## Work item:
Copy nothing but the lines from the one containing "Image resolution: width=362" through the last line of the entries below, exactly as written and without pictures.

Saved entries
>>
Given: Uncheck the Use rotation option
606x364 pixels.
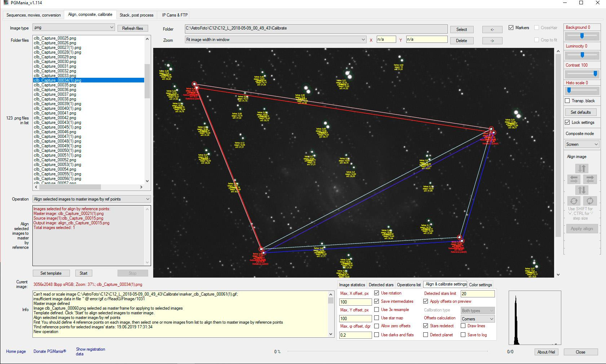Looking at the screenshot, I should click(x=376, y=293).
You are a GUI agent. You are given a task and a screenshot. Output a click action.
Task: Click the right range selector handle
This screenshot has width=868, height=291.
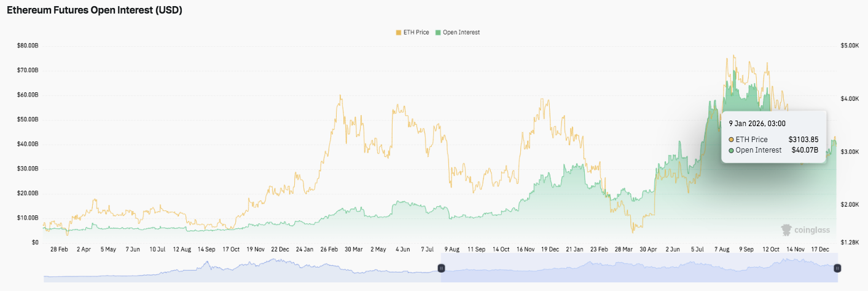(x=837, y=268)
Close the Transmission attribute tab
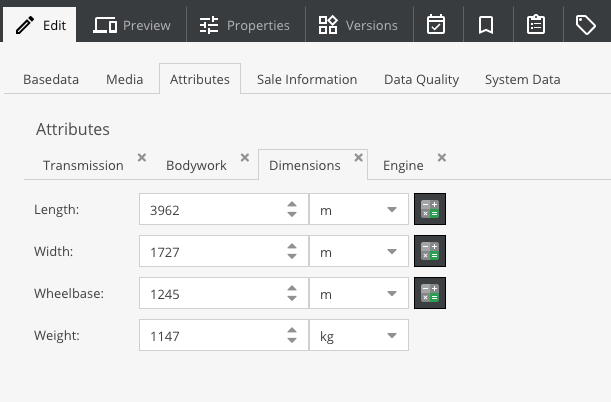 pos(142,157)
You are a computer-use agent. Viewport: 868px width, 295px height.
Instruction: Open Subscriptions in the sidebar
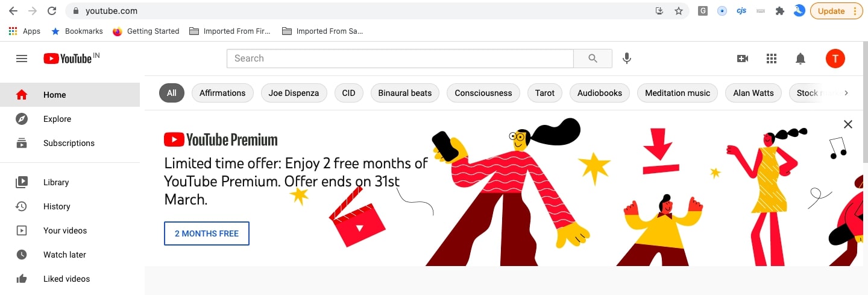(70, 143)
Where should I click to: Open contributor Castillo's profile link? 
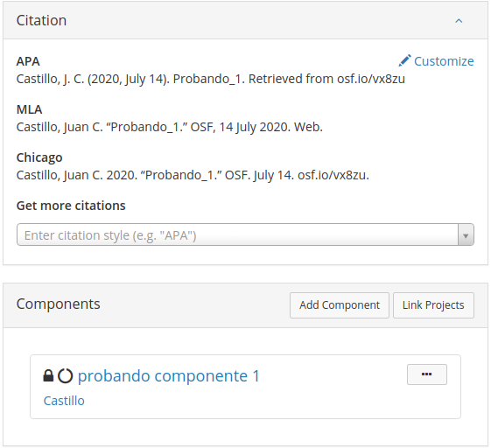coord(64,401)
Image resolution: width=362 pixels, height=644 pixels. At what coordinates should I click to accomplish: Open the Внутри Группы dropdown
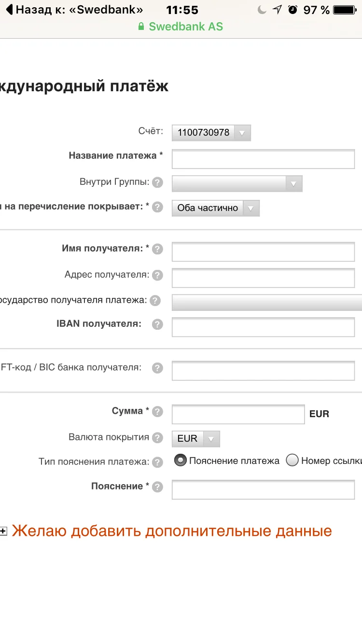(237, 183)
<<
## Result of the exercise:
Image resolution: width=362 pixels, height=644 pixels. At what coordinates should I click to accomplish: Open the Внутри Группы dropdown
(237, 183)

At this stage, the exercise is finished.